### [Texte extrait]

La Kabylie ancienne (2ème partie)

Concernant l’existence d’un pré-alphabet, des recherches ont montré que des caractères du libyque se retrouvent dans les peintures rupestres du Maghreb et du Sahara et constituent donc des avants-courriers de l’écriture libyque.

Bastion de la langue berbère, depuis toujours, la Kabylie recèle un important patrimoine de stèles libyques. Elle peut aussi se targuer d’avoir été la première à réhabiliter l’alphabet berbère, à le moderniser et à étendre son usage.

La période libyque

Les mots par lesquels on désigné les Berbères de l’antiquité (Libyens), leur pays (Libica), leur langue (libyque) viennent du nom que leur donnaient les Egyptiens, Lebu. Ces mots ont été repris et utilisés en même temps que d’autres (Africains, Numides, Maures) par les Grecs et les romains. Aujourd’hui, le mot Libye s’est restreint à l’Etat du même nom, quant à libyque, on l’emploie pour désigner le système d’écriture ancien des Berbères, ainsi que les stèles et les gravures autochtones de l’antiquité maghrébine et saharienne.

L’alphabet libyque

On sait aujourd’hui que le système d’écriture berbère, le libyque, remonte au moins au 6ème ou au 7ème siècle avant J.C. C’est, en effet, de cette période que date la plus ancienne inscription rédigée dans cet alphabet, l’inscription figurant sur la stèle de l’Azib n’ Ikkis, dans le Moyen Atlas marocain. Les chercheurs qui se sont penchés sur cet alphabet ont longtemps pensé qu’il provenait des alphabets sémitiques, notamment le phénicien. Le nom même de l’alphabet berbère, tifinagh, porterait les traces de cette origine : il proviendrait de la racine FNGH / FNQ, qui aurait donné, dans les langues sémitiques, le nom des Phéniciens, Finiqi.

### [Données fournies]
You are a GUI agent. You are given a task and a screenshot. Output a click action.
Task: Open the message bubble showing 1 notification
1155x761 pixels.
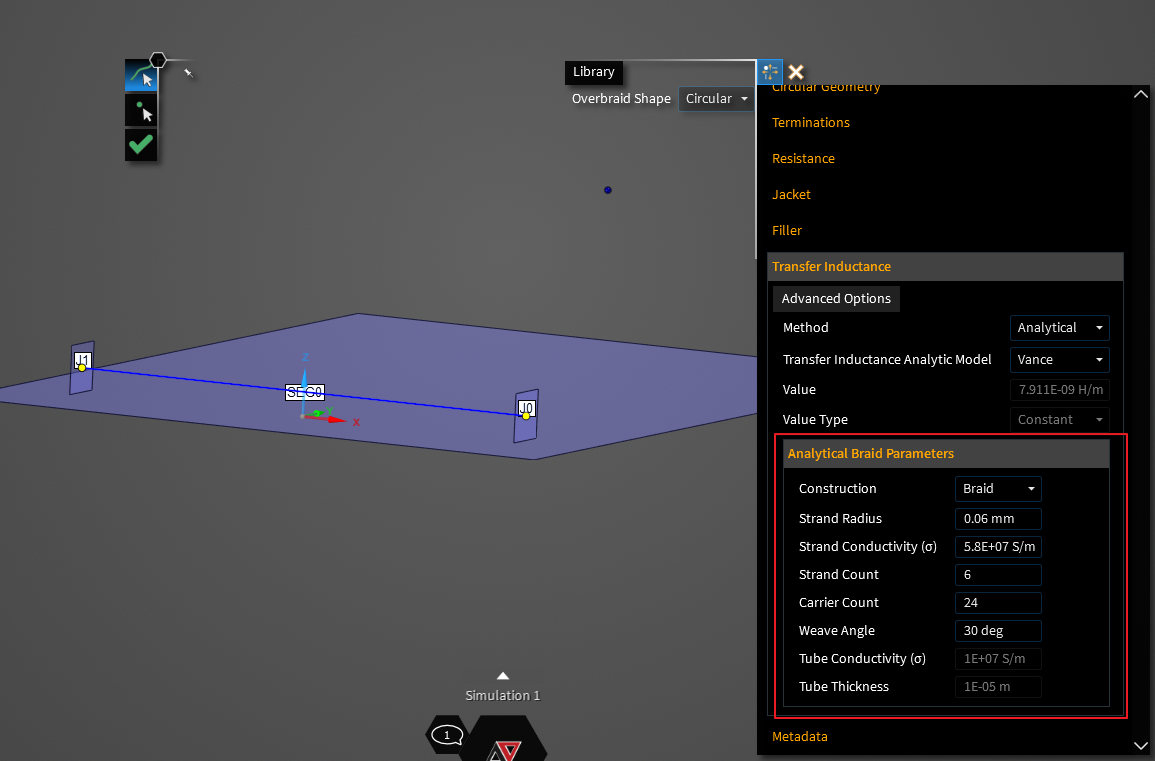click(447, 735)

### [Consigne]
Réécrivez le passage du texte sur la Kabylie ancienne qui commence par « La Kabylie ancienne » et se poursuit jusqu'à « étendre son usage. », en remplaçant « peintures rupestres » par « gravures rupestres ».

### [Tâche réalisée]
La Kabylie ancienne (2ème partie)

Concernant l’existence d’un pré-alphabet, des recherches ont montré que des caractères du libyque se retrouvent dans les gravures rupestres du Maghreb et du Sahara et constituent donc des avants-courriers de l’écriture libyque.

Bastion de la langue berbère, depuis toujours, la Kabylie recèle un important patrimoine de stèles libyques. Elle peut aussi se targuer d’avoir été la première à réhabiliter l’alphabet berbère, à le moderniser et à étendre son usage.